List each line in the items below that contains the string "pyautogui", matching its case exactly.

Records for locating displayed items
-----

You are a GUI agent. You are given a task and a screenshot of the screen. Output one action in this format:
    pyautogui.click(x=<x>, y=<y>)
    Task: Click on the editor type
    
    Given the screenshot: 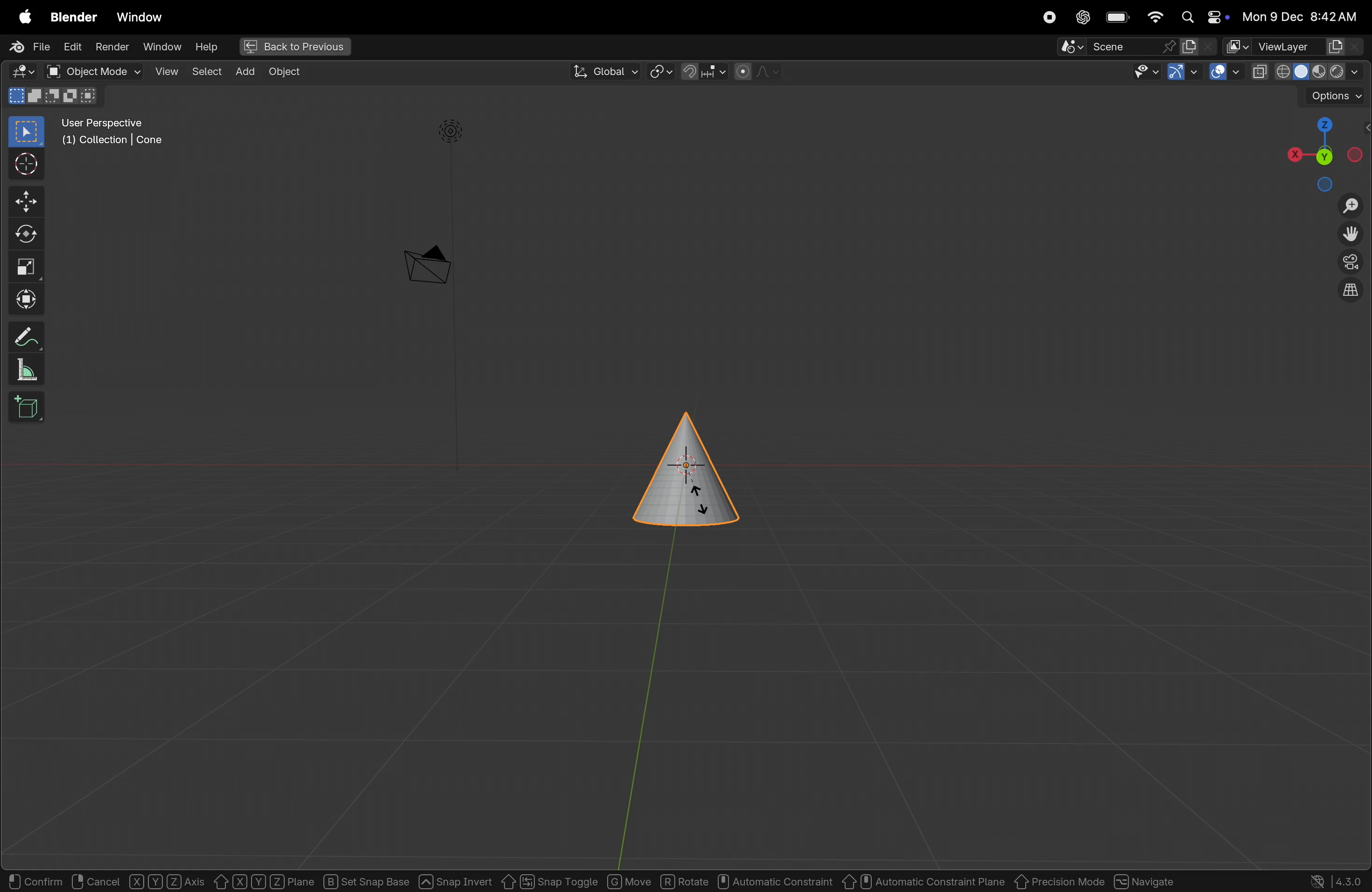 What is the action you would take?
    pyautogui.click(x=23, y=69)
    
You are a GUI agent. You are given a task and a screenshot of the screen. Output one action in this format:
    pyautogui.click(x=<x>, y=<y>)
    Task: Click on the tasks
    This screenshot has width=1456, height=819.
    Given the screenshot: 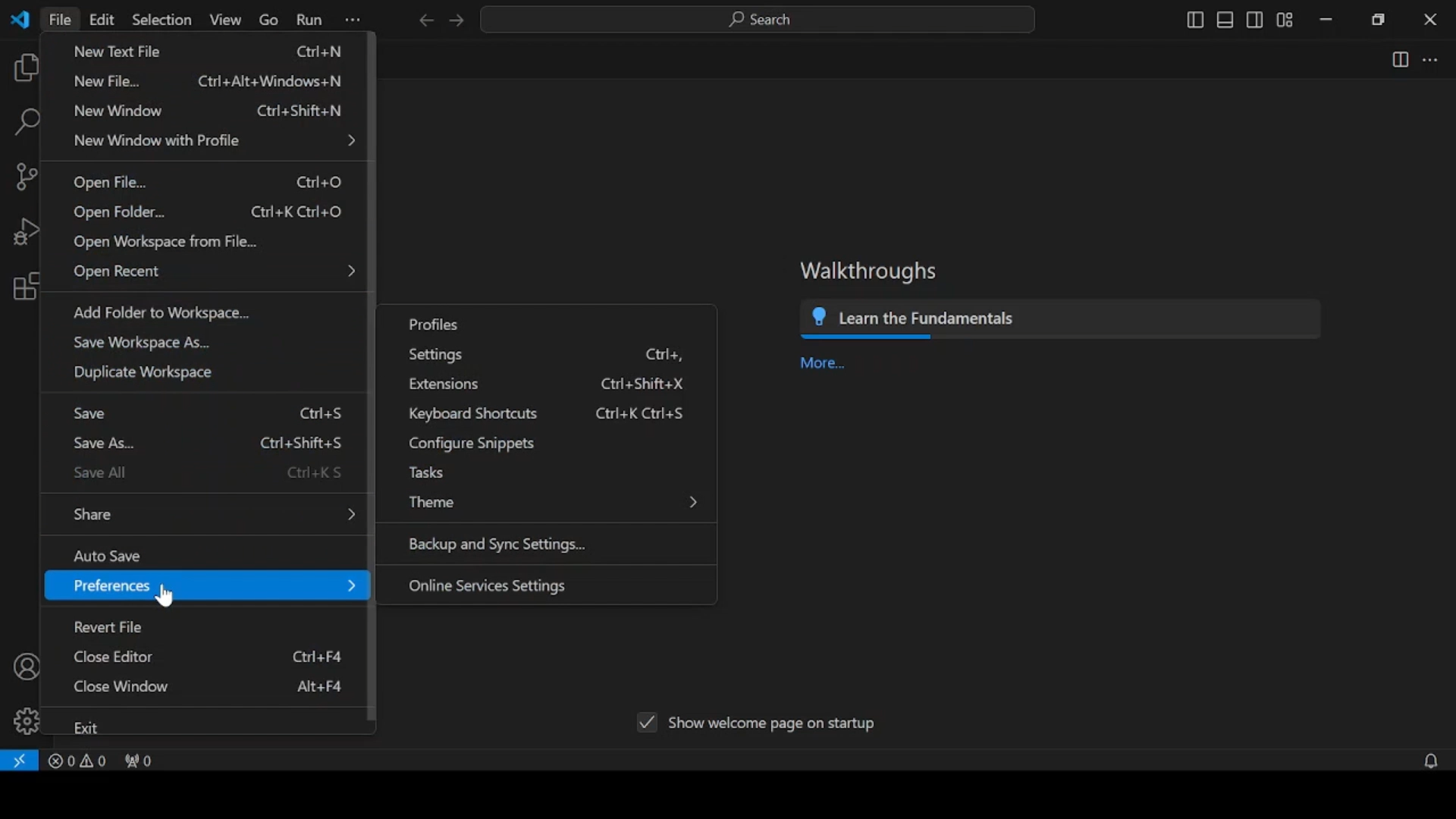 What is the action you would take?
    pyautogui.click(x=427, y=471)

-----

[ANSWER TO THIS EXERCISE]:
    pyautogui.click(x=<x>, y=<y>)
    pyautogui.click(x=23, y=69)
    pyautogui.click(x=<x>, y=<y>)
    pyautogui.click(x=427, y=471)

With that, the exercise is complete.